*Excerpted passage:*
Content starts
The Chamber of Commerce asked me to write a column at the end of 2000. This is
their final edit of my story. Full text below.
During last fall's campaign season, while Mark Dayton ferried prescription drug buyers to Canada, I was confronted by two Duluth teachers with their own health concern. As I passed out flyers for my campaign they asked me pointedly if the Duluth School District had been "intimidated" into extending their contract with the new insurance carrier. I told them the answer was "no." Although the new policy was the "actuarial equivalent" of the district's old one - as verified by experts teachers have been slow to accept the more cost-effective policy, judging by its new nickname, "DenialCare."
State law prevents school districts from changing insurance carriers without the consent of the local teacher's union. Skyrocketing premiums drove the Duluth School Board to seek new bids on health insurance. The teachers, content with an antiquated but comprehensive insurance package, clung to it tenaciously. The issue was so sticky that it nearly led to a strike in the fall of 1998.
The cost increases in the health care industry are staggering and far exceed the increases in the cost of living. The District's 2001-02 premium will see an annualized increase of 13.6 percent. Even so, we've been lucky. The average annualized increase for 23 other northeastern Minnesota school districts is between 20 to 25 percent.
Health costs have been a goad to all levels of government for some time. St. Louis County, for example, became selfinsured in the early 1980s to control its budget. Gordon McFaul, the St. Louis county auditor, says the County has budgeted a 10-percent increase for health costs in 2001. This easily outstrips the County's levy increase of 5.42 percent.
To contain costs the County negotiated $10 co-pays for doctor visits in its 1999 contract. Although the co-pay is only a modest financial deterrent, the early indications suggest to McFaul that employees are thinking twice before making office calls.
McFaul, who describes health care as a "mess," suggests that much of the blame can be laid at the doorstep of the Federal government. This "mess" is the
plight facing most hospitals according to Shireen Gandhi-Kozel, assistant vice president for the Minnesota Hospital Healthcare Partnership.
Gandhi-Kozel pointed to a study that showed managed care operations give Minnesota hospitals an average of 97.7 cents for every dollar spent for hospital treatment. The State and Federal government are even stingier. Minnesota Care only paid 94 cents on the dollar and the Federal government only gave 93 cents on the dollar to reimburse Medicare costs. Recently one local hospital reported receiving as little as 91 cents for every dollar of services provided. These losses are passed on, when possible, to commercial insurance companies and the self-insured.
Content ends
*Dataset excerpt:*
Content starts
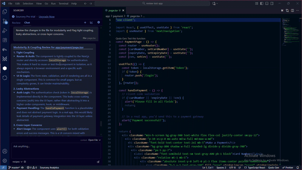Open the Extensions view
The image size is (302, 170).
tap(5, 40)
Content ends
*Work task 1:*
According to the health-cost column, what annualized premium increase will the Duluth School District see for 2001-02?
*Work task 2:*
Write the next part of the health-cost column, picking up after its last sentence.
The material is unrelated to the column and stands apart from it.

*Answer space 1:*
An annualized increase of 13.6 percent.

*Answer space 2:*
Sadly, Minnesota receives less reimbursement from the Federal government for health costs than other states because its hospitals are leaders in cost containment. "No good deed goes unpunished," said Gandhi-Kozel bitterly, explaining that the federal government bases its reimbursement on historic patterns of Medicare costs. This means that states whose hospitals work harder to reduce costs are reimbursed at steadily diminishing levels. Success is punished. Unfortunately, states like New York, Florida and California, which have less-efficient hospitals, have larger congressional delegations and set the rates of reimbursement.
Terri Kronzer, the director of human resources for the Duluth School District, has been keeping an eye on the same prescription drug prices that enrage the voting public. The average cost of a single prescription for district employees is now $62.33. Prescription drugs currently account for 18 percent of the overall district health costs.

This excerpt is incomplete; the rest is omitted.